§ **取り組む課題**
• A. 本文抜粋のうち、「もちろん宮内庁は延期と週刊誌」を含む箇所から書き始め、「期の可能性を示唆しておいた。」の後で終えてください。その際、「宮内庁」を「政府」に置き換えてください。
• B. 次の三つの記述が本文抜粋の内容と一致するかどうかを、それぞれ「はい」か「いいえ」で答え、判断の根拠となる本文抜粋の語句をそのまま引用してください。(i) 宮内庁は延期と週刊誌報道に関係があると認めている。(ii) 筆者は1月31日の記事で結婚延期の可能性を示唆していた。(iii) 「納采の儀」は4月に予定されていた。
━━━━━ 本文抜粋 ━━━━━
結納にあたる「納采の儀」が3月初めに迫っていたから延期発表にはぎりぎりのタイミングだったのだろうが、突然の発表には日本中が驚いた。そして各マスコミが言及しているのが、この間の一連の週刊誌報道との関連だ。

 もちろん宮内庁は延期と週刊誌報道は関係がないと言っている。延期の原因が週刊誌報道だなどとは言えないだろうし、実際、その因果関係はそう単純ではないと思う。ただ、タイミングから考えて両者に関係がないという説明にもどう考えても無理がある。

 実は1月31日にヤフーニュースに書いた記事で私は週刊誌の小室家バッシングの背景を取り上げ、その中で結婚延期の可能性を示唆しておいた。

https://news.yahoo.co.jp/byline/shinodahiroyuki/20180131-00081067/

 その記事は昨夜来、結構アクセスもあったようで、マスコミからも問い合わせがあった。そこで延期の背後に何があったのか、改めて私の推論を書いておこうと思う。
━━━━━ 元データ ━━━━━
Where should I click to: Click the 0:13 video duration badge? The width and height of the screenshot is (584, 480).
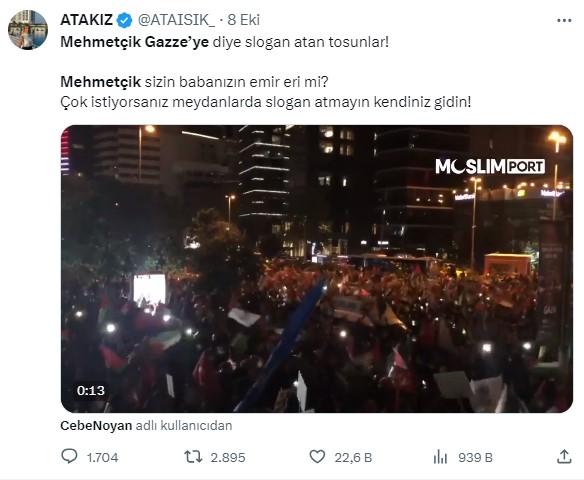(x=91, y=391)
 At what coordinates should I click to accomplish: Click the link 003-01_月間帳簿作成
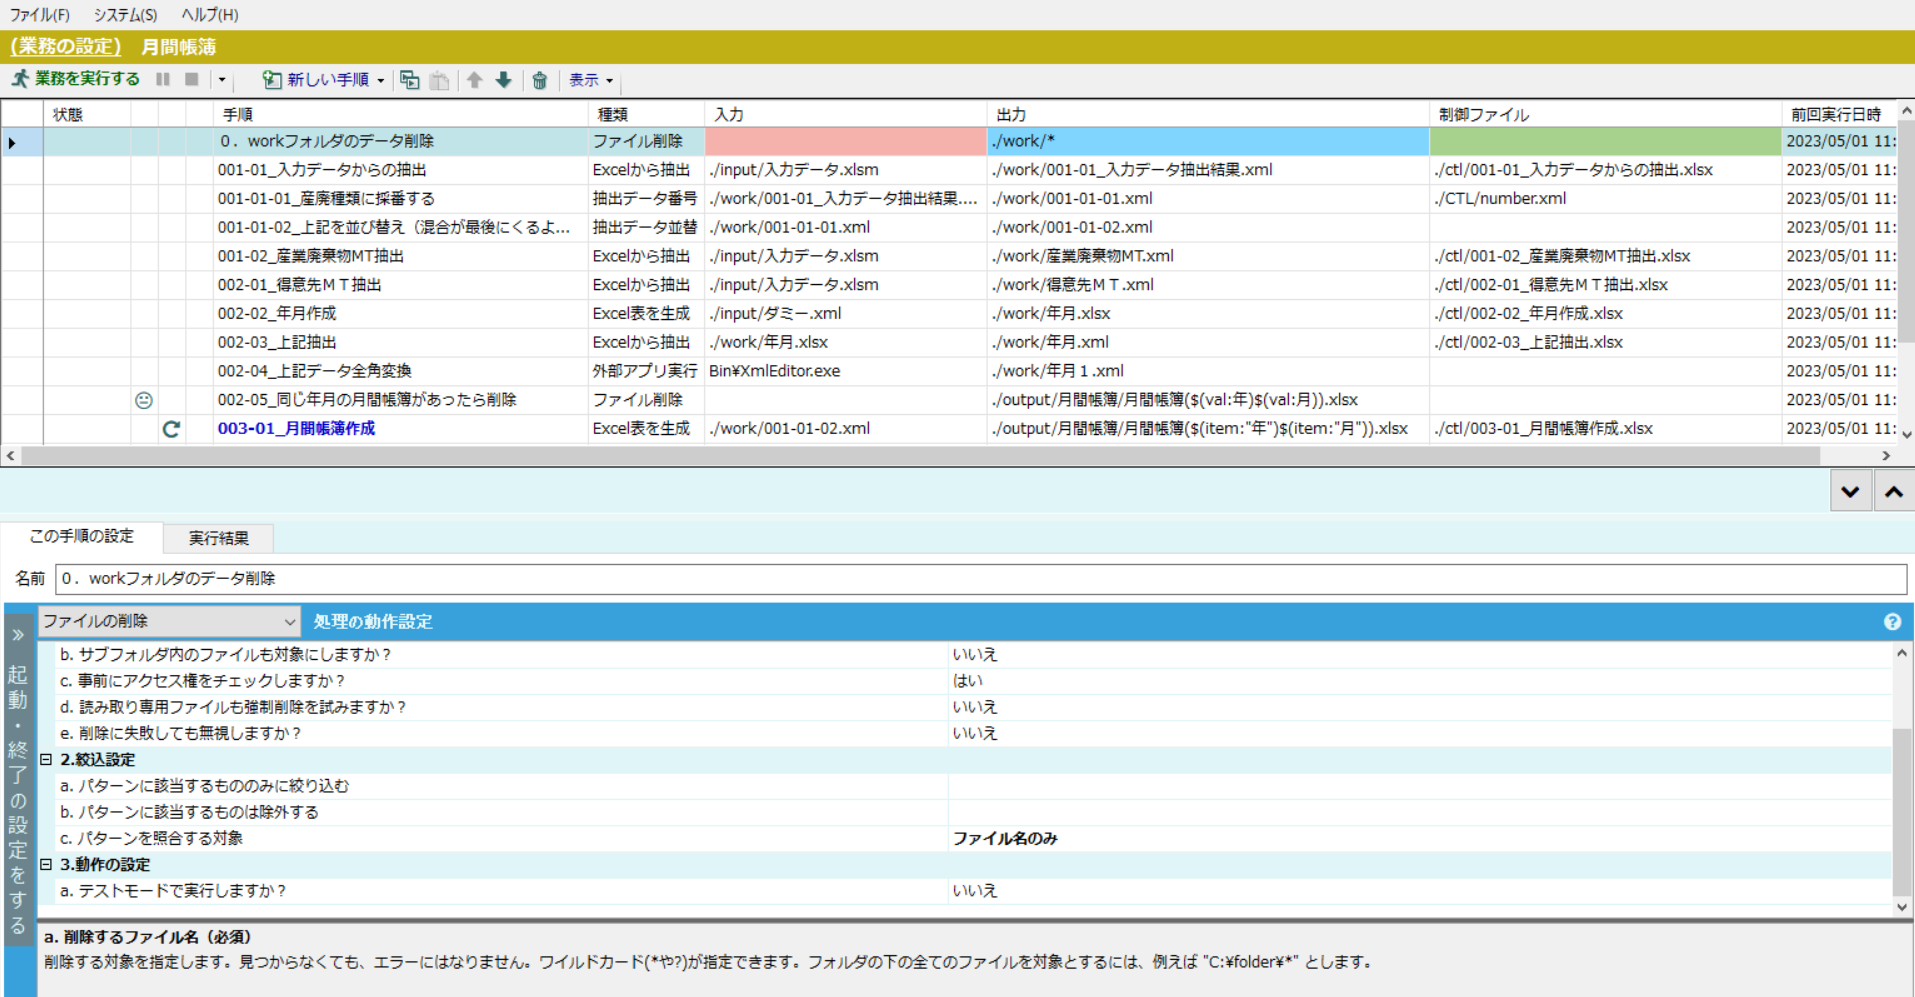[x=296, y=429]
━━━━━
§ **各課題の解答**
• A.
もちろん政府は延期と週刊誌報道は関係がないと言っている。延期の原因が週刊誌報道だなどとは言えないだろうし、実際、その因果関係はそう単純ではないと思う。ただ、タイミングから考えて両者に関係がないという説明にもどう考えても無理がある。

 実は1月31日にヤフーニュースに書いた記事で私は週刊誌の小室家バッシングの背景を取り上げ、その中で結婚延期の可能性を示唆しておいた。

• B.
(i) いいえ。「もちろん宮内庁は延期と週刊誌報道は関係がないと言っている。」
(ii) はい。「その中で結婚延期の可能性を示唆しておいた」
(iii) いいえ。「結納にあたる「納采の儀」が3月初めに迫っていた」